Штурман вернулся с вышки, откуда он высмотрел устремленные в море орудийные стволы и блеск голых тел артиллеристов.

– Ваше превосходительство, на батареях будничный порядок.

– Что они там делают? Не заметили?

– Загорают, ваше превосходительство.

– Хорошо, – сказал Виккорст, – отлив начнется через сорок восемь минут, Сухое море можно тогда переходить. Где вброд, где вплавь – доберетесь. Надеюсь, штурман, завтра увижу вас в Архангельске… Уже в нашем Архангельске!

Глава десятая

– Какой самый страшный зверь на севере? – спросил Павлухин.

Женька Вальронд подумал:

– Медведь, наверное…

– Врешь – комар! – И Павлухин хлопнул себя по лбу. – Даже на солнце кровососит, а вечером – хоть беги…

Они лежали, обнаженные, на раскаленном песке, подставив солнцу белые спины, и море ласково подкатывало к ним вихристые гребни, от которых прохладило. Хорошо им было, очень хорошо! Далеко-далеко, лоснясь жирной шкурой, очень похожий на всплывшую гремучую мину, проплыл тюлень… «Не дохлый ли? – подумалось тогда каждому. – Нет, живой…»

– Север, конечно, прекрасен, – лениво говорил Вальронд, разнежась на ветерке. – Вот, знаешь, комиссар, закончится эта гражданская заваруха, и… Есть у меня мечта. Вполне осуществимая, кажется.

– Какая же, мичман? – спросил Павлухин, потянувшись к своим штанам за папиросами.

– Здесь флоту не миновать быть. Вот посмотрел я Мурман, и он меня потряс. Представляешь, весь этот хаос камней, воды, неба? Все так угрюмо, мрачно – словно циклопы нашвыряли скал куда попало. И ушли прочь, лентяи, так и не закончив своей работы… Хотелось бы здесь, на севере, послужить. Честно скажу: подальше от высокого начальства.

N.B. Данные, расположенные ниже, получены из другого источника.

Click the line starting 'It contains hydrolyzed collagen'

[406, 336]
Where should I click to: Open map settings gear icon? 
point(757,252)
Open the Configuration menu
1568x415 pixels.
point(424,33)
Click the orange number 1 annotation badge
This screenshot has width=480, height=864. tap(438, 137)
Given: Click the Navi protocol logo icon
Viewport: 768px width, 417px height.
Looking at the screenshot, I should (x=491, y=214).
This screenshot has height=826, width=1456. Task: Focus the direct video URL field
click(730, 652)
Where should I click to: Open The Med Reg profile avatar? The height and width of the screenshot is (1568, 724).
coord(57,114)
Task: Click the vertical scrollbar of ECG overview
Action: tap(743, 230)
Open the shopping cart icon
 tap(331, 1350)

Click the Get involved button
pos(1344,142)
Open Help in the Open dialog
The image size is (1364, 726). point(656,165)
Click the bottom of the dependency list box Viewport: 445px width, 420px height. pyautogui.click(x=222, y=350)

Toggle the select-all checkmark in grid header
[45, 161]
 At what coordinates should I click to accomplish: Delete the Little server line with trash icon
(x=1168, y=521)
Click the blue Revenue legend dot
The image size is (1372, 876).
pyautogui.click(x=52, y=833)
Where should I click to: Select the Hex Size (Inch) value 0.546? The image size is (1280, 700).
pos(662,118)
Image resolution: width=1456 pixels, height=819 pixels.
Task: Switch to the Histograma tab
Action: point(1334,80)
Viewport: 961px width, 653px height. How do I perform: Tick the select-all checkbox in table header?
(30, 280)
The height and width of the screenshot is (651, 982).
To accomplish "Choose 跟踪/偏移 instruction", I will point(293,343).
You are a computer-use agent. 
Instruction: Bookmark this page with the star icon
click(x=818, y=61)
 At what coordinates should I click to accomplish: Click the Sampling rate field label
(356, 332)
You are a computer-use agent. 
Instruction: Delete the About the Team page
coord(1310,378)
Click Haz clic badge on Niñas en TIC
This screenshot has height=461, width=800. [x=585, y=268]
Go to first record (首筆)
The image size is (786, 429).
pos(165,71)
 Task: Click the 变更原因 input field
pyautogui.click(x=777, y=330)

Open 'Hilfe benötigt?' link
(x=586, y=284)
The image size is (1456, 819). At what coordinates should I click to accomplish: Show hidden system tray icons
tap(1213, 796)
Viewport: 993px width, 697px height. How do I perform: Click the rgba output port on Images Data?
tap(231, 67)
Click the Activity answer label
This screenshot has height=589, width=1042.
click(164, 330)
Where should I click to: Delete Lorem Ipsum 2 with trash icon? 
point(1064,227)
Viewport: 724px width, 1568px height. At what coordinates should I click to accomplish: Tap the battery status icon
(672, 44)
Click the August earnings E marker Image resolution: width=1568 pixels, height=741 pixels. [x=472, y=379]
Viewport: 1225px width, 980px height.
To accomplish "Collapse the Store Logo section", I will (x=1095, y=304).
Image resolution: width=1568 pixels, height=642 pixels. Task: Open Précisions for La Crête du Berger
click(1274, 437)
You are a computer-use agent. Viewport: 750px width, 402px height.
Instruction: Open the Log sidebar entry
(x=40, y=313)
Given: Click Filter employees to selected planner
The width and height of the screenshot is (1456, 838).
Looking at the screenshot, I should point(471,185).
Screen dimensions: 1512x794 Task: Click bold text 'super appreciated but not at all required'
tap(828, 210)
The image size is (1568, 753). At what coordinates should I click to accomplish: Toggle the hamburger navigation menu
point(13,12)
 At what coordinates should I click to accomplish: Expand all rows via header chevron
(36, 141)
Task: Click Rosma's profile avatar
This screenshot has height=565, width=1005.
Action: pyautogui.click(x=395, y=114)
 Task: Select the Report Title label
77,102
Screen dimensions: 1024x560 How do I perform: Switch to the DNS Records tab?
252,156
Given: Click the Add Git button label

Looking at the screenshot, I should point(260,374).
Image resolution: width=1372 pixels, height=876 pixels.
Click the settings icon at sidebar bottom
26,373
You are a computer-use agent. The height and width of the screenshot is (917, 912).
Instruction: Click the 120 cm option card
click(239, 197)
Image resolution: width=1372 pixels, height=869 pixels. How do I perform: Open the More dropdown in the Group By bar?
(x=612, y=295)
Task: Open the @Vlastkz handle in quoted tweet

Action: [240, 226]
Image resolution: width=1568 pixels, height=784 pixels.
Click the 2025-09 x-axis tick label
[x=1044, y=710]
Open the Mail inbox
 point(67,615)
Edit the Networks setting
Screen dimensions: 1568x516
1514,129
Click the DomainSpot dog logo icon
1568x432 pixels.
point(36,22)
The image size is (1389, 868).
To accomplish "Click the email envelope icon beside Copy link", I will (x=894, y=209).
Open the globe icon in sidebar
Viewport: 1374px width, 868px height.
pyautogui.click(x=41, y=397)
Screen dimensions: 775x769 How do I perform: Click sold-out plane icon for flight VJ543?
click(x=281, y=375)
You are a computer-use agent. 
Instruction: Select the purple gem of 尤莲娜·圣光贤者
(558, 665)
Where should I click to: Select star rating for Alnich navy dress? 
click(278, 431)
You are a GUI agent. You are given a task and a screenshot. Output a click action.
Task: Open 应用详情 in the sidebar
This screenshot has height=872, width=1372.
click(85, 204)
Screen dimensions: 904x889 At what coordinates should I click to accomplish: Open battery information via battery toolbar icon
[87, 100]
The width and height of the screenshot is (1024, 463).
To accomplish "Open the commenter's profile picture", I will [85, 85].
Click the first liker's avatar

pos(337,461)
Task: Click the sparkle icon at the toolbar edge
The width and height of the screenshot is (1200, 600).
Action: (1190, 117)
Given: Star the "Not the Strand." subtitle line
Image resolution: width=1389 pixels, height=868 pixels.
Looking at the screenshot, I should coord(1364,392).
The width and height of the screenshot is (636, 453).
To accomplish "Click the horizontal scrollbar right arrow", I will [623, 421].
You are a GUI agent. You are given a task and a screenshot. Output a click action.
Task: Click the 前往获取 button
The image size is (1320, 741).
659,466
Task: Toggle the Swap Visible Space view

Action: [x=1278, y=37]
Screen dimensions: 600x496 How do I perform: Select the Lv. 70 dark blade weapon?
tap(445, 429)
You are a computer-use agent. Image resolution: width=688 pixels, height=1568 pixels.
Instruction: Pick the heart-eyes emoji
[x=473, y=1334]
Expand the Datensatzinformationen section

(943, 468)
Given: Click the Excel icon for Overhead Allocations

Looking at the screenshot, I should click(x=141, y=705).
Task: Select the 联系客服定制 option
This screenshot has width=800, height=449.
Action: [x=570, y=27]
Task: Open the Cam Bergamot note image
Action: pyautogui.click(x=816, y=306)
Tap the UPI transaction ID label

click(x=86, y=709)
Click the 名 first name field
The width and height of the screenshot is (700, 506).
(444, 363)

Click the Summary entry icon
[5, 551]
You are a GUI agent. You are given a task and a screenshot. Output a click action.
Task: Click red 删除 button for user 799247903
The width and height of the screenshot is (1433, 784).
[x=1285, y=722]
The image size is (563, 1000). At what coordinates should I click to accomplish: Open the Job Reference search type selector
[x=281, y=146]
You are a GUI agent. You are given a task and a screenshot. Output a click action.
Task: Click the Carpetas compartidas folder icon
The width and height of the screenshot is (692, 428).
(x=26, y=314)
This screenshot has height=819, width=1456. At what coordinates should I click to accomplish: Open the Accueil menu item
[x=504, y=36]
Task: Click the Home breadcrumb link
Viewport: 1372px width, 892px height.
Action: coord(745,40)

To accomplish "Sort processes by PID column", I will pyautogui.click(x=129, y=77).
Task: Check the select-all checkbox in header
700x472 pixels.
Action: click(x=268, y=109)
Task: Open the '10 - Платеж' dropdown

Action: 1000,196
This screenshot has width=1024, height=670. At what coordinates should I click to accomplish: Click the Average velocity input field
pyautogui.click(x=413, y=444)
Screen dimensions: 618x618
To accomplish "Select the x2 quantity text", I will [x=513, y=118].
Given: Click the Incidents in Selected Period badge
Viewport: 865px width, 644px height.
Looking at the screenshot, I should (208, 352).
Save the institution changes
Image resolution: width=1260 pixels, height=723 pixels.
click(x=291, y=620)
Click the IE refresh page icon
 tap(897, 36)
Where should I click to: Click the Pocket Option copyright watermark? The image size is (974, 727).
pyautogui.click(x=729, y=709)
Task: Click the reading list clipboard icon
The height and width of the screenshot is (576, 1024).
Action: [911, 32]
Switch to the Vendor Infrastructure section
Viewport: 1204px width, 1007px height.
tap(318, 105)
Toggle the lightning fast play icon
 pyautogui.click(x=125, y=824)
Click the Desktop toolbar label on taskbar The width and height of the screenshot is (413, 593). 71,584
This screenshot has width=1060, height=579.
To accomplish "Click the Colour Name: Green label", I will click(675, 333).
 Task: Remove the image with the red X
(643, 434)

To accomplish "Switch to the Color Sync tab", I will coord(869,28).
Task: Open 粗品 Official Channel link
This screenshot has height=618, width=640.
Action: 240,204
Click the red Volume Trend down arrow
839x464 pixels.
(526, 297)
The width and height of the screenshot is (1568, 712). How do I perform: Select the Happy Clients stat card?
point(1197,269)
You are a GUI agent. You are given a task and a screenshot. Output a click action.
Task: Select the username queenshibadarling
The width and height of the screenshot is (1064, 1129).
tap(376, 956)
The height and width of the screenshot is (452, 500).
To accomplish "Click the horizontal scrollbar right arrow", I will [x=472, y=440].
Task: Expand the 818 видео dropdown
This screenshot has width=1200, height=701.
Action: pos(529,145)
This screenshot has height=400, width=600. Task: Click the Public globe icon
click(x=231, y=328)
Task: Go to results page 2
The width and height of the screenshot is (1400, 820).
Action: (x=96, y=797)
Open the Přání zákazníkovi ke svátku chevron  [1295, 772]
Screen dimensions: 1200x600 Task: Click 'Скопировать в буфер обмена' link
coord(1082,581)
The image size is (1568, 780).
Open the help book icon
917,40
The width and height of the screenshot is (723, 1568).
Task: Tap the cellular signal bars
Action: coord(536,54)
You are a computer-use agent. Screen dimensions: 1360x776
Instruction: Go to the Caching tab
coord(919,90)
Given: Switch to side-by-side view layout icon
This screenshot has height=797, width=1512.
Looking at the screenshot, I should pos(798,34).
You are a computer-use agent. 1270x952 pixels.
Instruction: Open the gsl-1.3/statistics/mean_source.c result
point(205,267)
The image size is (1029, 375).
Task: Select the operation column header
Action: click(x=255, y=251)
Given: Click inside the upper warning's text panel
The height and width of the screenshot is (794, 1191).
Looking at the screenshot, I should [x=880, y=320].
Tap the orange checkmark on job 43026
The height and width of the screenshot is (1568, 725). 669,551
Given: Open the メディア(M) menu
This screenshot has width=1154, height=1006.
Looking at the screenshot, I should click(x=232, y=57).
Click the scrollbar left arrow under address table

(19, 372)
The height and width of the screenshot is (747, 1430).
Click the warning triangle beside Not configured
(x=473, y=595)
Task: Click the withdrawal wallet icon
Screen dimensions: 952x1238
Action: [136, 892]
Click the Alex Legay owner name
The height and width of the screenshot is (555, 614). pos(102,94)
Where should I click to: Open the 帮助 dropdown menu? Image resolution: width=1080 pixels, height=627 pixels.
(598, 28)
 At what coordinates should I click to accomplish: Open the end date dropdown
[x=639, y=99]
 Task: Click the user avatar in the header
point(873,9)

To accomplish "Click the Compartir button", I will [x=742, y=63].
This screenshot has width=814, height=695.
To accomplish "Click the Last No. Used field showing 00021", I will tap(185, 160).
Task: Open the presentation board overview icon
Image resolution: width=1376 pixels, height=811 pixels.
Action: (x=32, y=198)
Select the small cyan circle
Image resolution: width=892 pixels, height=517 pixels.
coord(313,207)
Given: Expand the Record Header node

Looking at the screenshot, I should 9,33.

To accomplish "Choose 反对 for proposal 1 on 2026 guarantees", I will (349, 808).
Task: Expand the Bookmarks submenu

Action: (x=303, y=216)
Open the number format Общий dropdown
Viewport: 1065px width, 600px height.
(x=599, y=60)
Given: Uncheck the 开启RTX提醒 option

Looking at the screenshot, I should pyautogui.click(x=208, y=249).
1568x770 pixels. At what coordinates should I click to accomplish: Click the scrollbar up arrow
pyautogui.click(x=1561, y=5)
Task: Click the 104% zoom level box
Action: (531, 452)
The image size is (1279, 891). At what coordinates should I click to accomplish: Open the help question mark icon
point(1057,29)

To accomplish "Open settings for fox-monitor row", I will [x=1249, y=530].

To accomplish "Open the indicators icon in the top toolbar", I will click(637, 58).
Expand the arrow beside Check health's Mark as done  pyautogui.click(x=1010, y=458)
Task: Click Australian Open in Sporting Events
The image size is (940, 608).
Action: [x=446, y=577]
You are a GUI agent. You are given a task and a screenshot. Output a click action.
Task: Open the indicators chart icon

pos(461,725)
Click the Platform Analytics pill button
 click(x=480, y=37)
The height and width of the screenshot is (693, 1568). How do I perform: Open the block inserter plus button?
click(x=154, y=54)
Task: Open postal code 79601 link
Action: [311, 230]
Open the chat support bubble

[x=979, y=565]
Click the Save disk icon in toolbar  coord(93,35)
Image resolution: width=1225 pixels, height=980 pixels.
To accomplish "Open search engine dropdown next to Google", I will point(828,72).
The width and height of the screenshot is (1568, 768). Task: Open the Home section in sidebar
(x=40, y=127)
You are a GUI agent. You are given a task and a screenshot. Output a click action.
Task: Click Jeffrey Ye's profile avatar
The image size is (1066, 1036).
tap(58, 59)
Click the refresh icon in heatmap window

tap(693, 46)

– Послужишь, мичман. Сам будешь начальством. Ты – спец, тебе дело всегда найдется. А я вот в оптику подамся. Был у меня старик один в Питере, мы с ним по субботам в баню ходили и шкалики потом распивали. Так вот, он мастер по линзам… Тонкое, скажу тебе, дело! Дураку ведь как – чечевица, и всё. А сколько труда в каждой линзе, а сколько высмотреть через нее можно – и хорошего, и всякой дряни, что по нам иногда ползает.

– В нашем деле, – согласился Вальронд, – хорошая оптика – первое дело. Цель, точность наводки – вот главное!

– Не только, – ответил Павлухин. – Ученый микроба берет и под чечевицу кладет. Астроном тоже на звезды – через цейсса!

– Своего-то цейсса у нас пока нет, – причмокнул Вальронд. – Все у немцев покупали. А свое стекло с пузырьком варили… Такое не годится…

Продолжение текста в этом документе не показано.